Gravimetrie (Schwerkraft-Messungen, Messungen der Schwere)

In der Gravimetrie misst man mit hochempfindlichen Messgeräten die geringfügigen Schwerkraft-Änderungen, die von Dichteunterschieden im Untergrund hervorgerufen werden.

Bei Dichteunterschieden zeichnen sich z.B. folgende Gruppierungen aus: Lockergesteine und Festgesteine, saure und basische bzw. utrabasische Kristallin-Gesteine, dichte und poröse Gesteine, wasserfreie und wasserführende Gesteine, Erze, Salzgesteine. Empirisch wird eine grobe Korrelation zu den Geschwindigkeiten elastischer Wellen der Seismik festgestellt.

Messgeräte heißen Gravimeter, in denen nach dem Prinzip der Federwaage mikroskopisch kleine Auslenkungen einer Probemasse registriert werden; sie sind Wunderwerke der technischen Mechanik. Moderne Gravimeter besitzen eine derart große mechanische Stabilität und Präzision, dass je nach Geländeverhältnissen ein beachtliches Tagespensum an Messstationen erzielt wird.


Ein verbreitet eingesetztes Gravimeter (LaCoste & Romberg)

Eine neue Generation von Gravimetern (Scintrex)


… und ein beinahe museales Instrument (WORDEN) aus der Frühzeit des Gravimeterbaus.

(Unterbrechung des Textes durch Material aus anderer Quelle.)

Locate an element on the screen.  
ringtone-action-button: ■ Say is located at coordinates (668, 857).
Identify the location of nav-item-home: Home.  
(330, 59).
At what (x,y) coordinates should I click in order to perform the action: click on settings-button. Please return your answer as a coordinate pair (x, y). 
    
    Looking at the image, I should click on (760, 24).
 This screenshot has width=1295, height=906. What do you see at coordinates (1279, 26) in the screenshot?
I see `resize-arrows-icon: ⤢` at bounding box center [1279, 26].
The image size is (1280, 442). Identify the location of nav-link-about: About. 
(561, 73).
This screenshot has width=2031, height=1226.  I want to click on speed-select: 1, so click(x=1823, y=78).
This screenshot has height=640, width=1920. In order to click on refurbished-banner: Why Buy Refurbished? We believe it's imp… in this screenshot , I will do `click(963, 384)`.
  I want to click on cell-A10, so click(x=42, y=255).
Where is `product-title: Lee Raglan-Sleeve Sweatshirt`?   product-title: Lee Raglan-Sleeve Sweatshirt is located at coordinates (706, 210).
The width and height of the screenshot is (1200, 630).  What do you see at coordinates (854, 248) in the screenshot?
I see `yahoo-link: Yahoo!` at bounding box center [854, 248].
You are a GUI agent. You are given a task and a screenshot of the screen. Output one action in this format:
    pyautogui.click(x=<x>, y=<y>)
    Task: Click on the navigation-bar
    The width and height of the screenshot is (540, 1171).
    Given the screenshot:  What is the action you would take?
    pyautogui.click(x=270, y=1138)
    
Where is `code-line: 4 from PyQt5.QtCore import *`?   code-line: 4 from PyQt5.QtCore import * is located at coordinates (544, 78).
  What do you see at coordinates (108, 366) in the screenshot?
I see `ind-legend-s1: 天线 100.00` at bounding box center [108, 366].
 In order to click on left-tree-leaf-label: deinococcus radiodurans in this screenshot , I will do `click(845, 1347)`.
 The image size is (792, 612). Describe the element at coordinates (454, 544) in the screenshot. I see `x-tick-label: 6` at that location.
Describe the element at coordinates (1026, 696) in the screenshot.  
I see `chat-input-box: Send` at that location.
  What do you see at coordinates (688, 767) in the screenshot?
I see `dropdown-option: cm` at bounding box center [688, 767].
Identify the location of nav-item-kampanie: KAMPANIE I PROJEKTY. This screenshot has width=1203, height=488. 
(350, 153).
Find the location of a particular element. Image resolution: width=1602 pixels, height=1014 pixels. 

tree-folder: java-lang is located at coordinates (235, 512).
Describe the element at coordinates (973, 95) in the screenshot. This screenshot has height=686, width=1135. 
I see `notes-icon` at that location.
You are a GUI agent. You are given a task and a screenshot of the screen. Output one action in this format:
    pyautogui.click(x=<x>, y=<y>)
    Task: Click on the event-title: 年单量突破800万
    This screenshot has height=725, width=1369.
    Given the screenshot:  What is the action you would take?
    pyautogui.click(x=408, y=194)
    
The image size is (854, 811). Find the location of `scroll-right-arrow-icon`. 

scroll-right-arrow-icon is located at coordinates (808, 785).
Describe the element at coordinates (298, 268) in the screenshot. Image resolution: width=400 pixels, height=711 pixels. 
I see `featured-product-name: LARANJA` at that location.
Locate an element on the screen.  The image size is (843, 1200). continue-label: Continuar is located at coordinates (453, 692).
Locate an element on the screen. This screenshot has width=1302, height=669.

Vielfach zu Unrecht wird die Gravimetrie in der angewandten und praktischen Geophysik vernachlässigt. Dabei ist sie bezüglich einer Eigenschaft fast allen anderen Verfahren der Geophysik überlegen: Schweremessungen können unbeschadet von Verkehr, Bebauung, Versorgungsleitungen, versiegelten Böden praktisch überall durchgeführt werden. Das kommt insbesondere im Bereich der Umweltgeophysik zum Tragen, wo die Erkundung geologischer Strukturen in bebauten Arealen mit Geomagnetik, Geoelektrik, aber auch Seismik auf unüberwindbare Hindernisse stoßen kann.

Im Zusammenhang mit der Tiefen-Seismik in der Erdöl-/Erdgas-Exploration und der Tiefengeothermie kommt ihr eine wesentliche Rolle als Verfahren der geophysikalischen Vorerkundung zu, obgleich ihr unbestreitbarer Wert in der Tiefengeothermie unverständlicherweise nur zögerlich anerkannt wird und z.T. auf unbegründete Ablehnung stößt.

Mülldeponie

Gravimetrie: Bouguer-Schwerekarte (Ausschnitt) über einer mit Müll verfüllten Tongrube.

Geologie: Strukturerkundung

Strukturerkundung als Ergänzung zur geologischen Kartierung. Oben: Bouguer-Schwerekarte mit merklichem tektonischen Relief der Festgesteine. Unten: In der Karte der zweiten horizontalen Ableitung dokumentieren sich die tektonischen Hauptrichtungen (nicht die Lage der Störungen selbst!).

Tiefe Geothermie

Gravimetrie als geophysikalische Vorerkundung zur Tiefenseismik: Tiefengeothermie im Oberrheintalgraben. Das Bild zeigt in einer Pseudo-3D-Darstellung eine Schwerefläche, die primär den Kontrast der tertiären Grabenfüllung mit relativ geringer Dichte zum Kristallingestein mit hoher Dichte widerspiegelt. Man erkennt den großen Sprung an der Süd-Nord verlaufenden inneren Grabenrandverwerfung, die plötzlich mit einem scharfen Knick in eine ost-westliche Streichrichtung umbiegt, ferner eine Fülle weniger ausgeprägter tektonischer Strukturen.